Unrestrained government spending and a mushrooming federal deficit have reached such a level that even entrenched bureaucrats should be concerned about the stability of their jobs. Indeed, there is a lot of talk coming out of Washington about cost-cutting and requiring departments to operate with less expense.
But, based on past experience, many wonder if the concerns being expressed are real or feigned. Americans have learned to regard pronouncements by politicians cynically and probably suspect that this cost-cutting talk is just more spurious govenmentese calculated to pacify the public.
But, if officials in our nation’s capital are truly interested in reducing expenses, there are numerous ways it can be done without lessening governmental effectiveness. Economists have identified billions of dollars that could be saved by eliminating unnecessary government functions. One function that could be eliminated without any negative consequences is the Office of the First Lady.
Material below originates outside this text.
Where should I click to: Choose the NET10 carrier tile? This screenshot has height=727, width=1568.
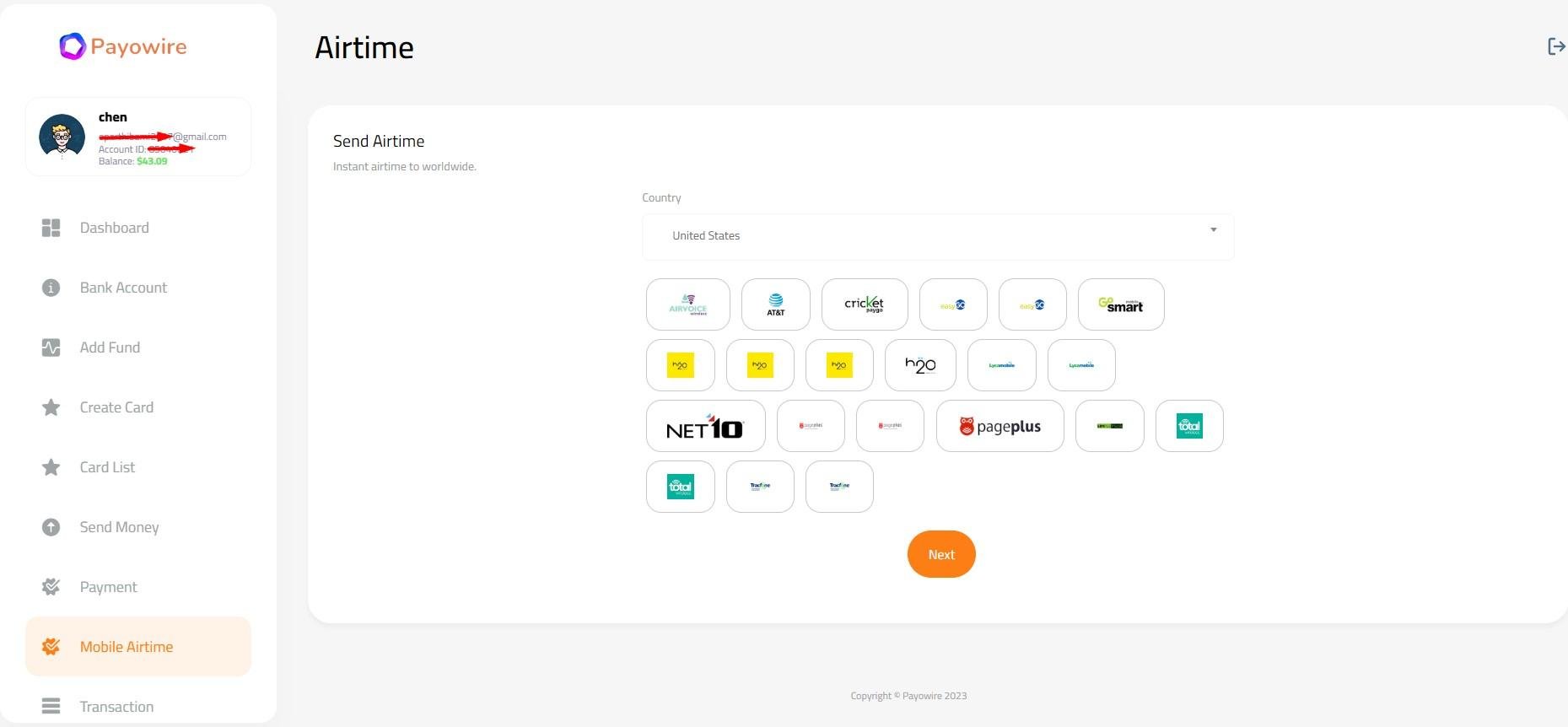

The first 22 wives of our 44 presidents did not have assistants. In fact, it wasn’t until 1890 that Caroline Harrison, wife of Benjamin Harrison, began using her niece as her social secretary, primarily because of the debilitating effects of the disease that would kill Mrs. Harrison while her husband was still in office. In the years following the Harrison administration, first ladies managed with either no assistants or possibly one or two. Even one of our most active first ladies, Eleanor Roosevelt, had only two assistants. But when Hillary Clinton became First Lady, she created a full-time staff of 22, plus 15 interns and volunteers. It has now become de rigueur for first ladies to not only have large staffs, but to pay six figure salaries for their assistants.